Certo, il rientrare non in confortevoli villette della periferia residenziale, status non ancora concepito dal nascente gusto urbanistico degli ex-produci-grano sovietici, ma in sudici ed indecorosi appartamenti situati in sovraffollati palazzoni sovietici, retaggio di un passato con cui l’Ucraina vorrebbe fare a cazzotti, inasprisce il ritorno a casa, ri-addolcito immediatamente però dal comfort delle acquisite procure di status. Nulla sembra infatti importare. I palliativi di status, e le nuove rassicuranti identità sociali, sono sufficienti a garantire il rinvigorimento delle momentanee debolezze.
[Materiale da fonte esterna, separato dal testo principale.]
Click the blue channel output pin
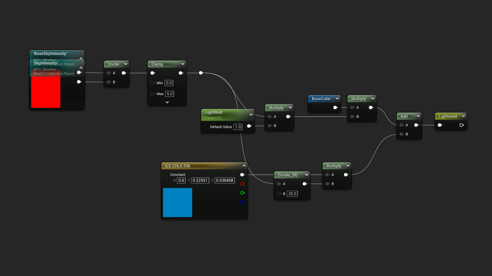The height and width of the screenshot is (276, 492). [x=242, y=202]
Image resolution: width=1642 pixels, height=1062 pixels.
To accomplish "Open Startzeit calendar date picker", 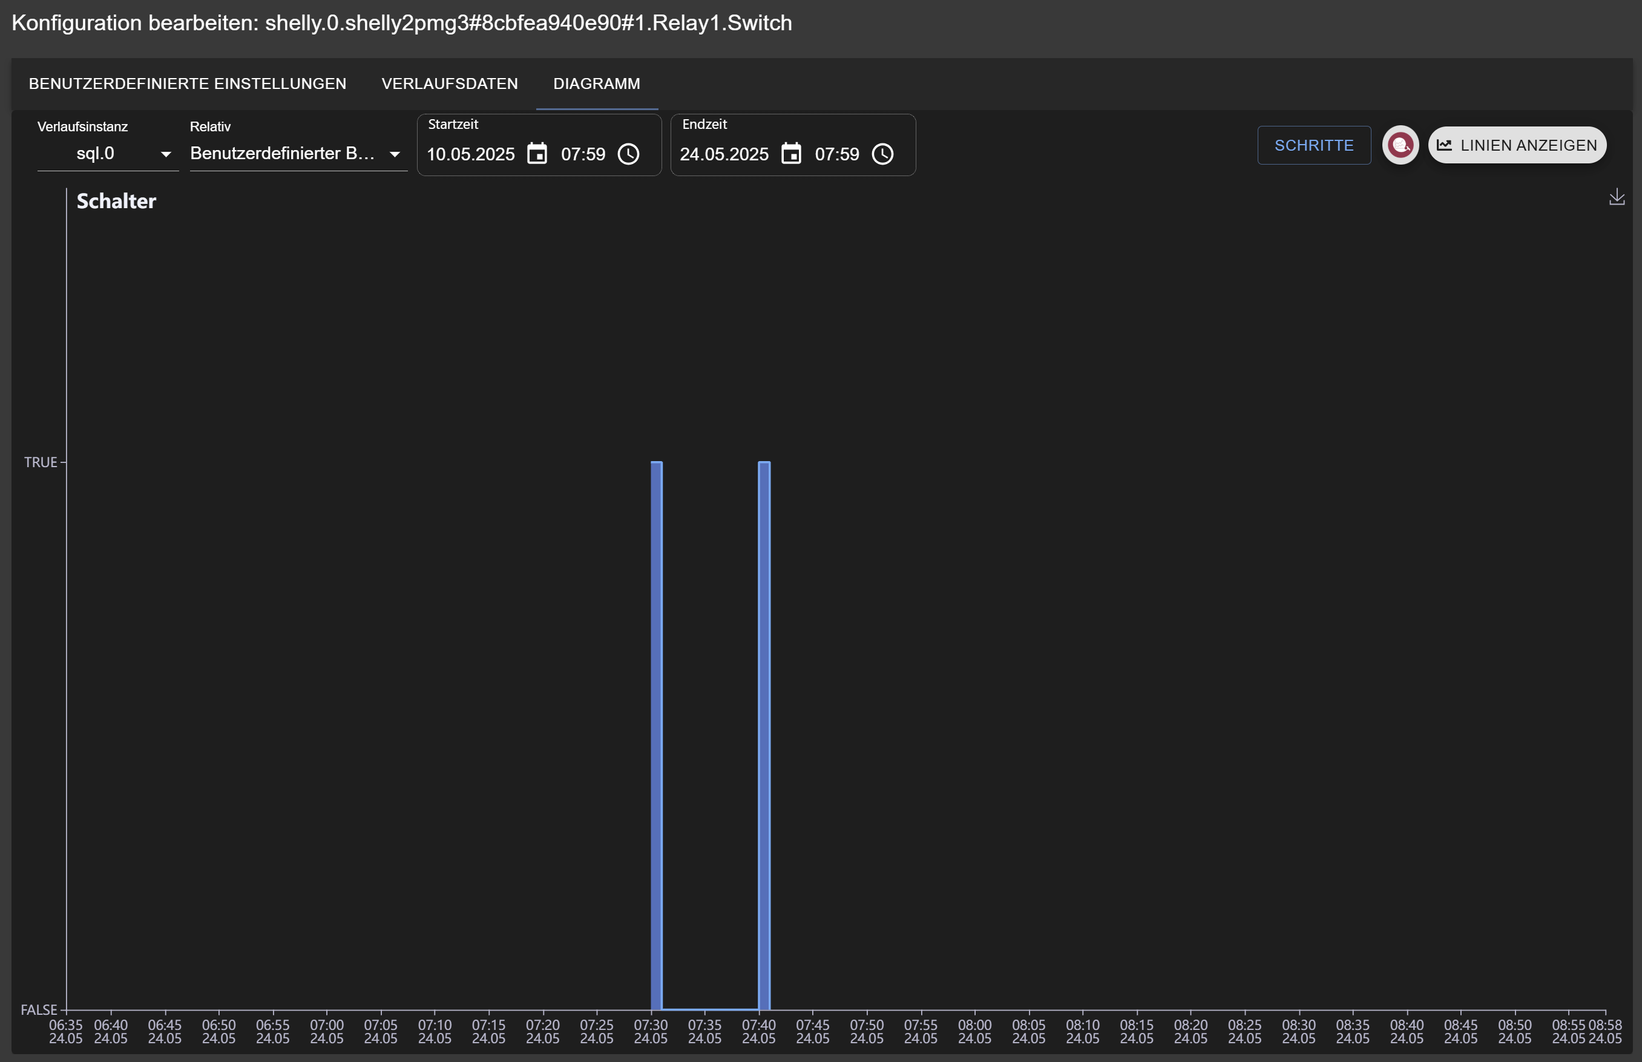I will click(x=537, y=154).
E il batter d’ali di una farfalla? E il tornado in Texas? Nulla importa. No, no, questo importa. Eccome, se importa. Passino la momentanea incapacità di acquisto di una monovolume, passi anche il prolungato soggiorno in unità abitative miserabili, ma il batter d’ali di una farfalla e il tornado in Texas non possono non importare. O almeno così assennatamente dovrebbe essere. L’ebbrezza delle nuove disponibilità di spesa, dei nuovi panieri di status e delle fittizie identità per procura non consentono invece alla nuova pretesa classe media ucraina di realizzare il proprio correre sull’instabilità di un terreno friabile. L’attenzione e la pacatezza dovrebbero essere componenti essenziali della spensierata ascesa su dei fondamenti così delicati. Così però non è. Non ci si accorge, o forse non ci si vuole accorgere, che le miriadi di anziane farfalle, chiamate Maria in Italia, Carmen in Spagna, Catarina in Portogallo, considerata l’inesorabilità del tempo e le acciaccate condizioni in cui le ha relegate la vita, potrebbero infatti, spirando, generare inaspettati battiti d’ali. Il tornado, rapace avversario degli inconsapevoli agiati, prendendosi gioco della friabilità su cui si basa la loro rivincita, scatenandosi, causerebbe così istantaneamente la demolizione delle sicurezze ottenute per procura, lasciando come unico detrito del paniere di status una manciata di patate, un pugno di cavoli e un mezzo litro di vodka, riaprendo definitivamente il baratro da cui si era riusciti ad emergere.

Non ci si accorge inoltre, o non ci si vuole accorgere, che l’inevitabile aumentare dei congedi dal mondo delle Maria, delle Carmen e delle Catarina, esponenziando la forza dei loro battiti d’ali, renderà i tornado sempre più incessanti e i terreni sempre più friabili, generando il collasso della pretesa emergente classe media ucraina e dei suoi panieri di status. Questo, oggi, il rischio di un’economia e di un’identità sociale, imbevute di apparenza e digiune di essenza, basate sull’acrobata equilibrio delle rimesse delle emigranti.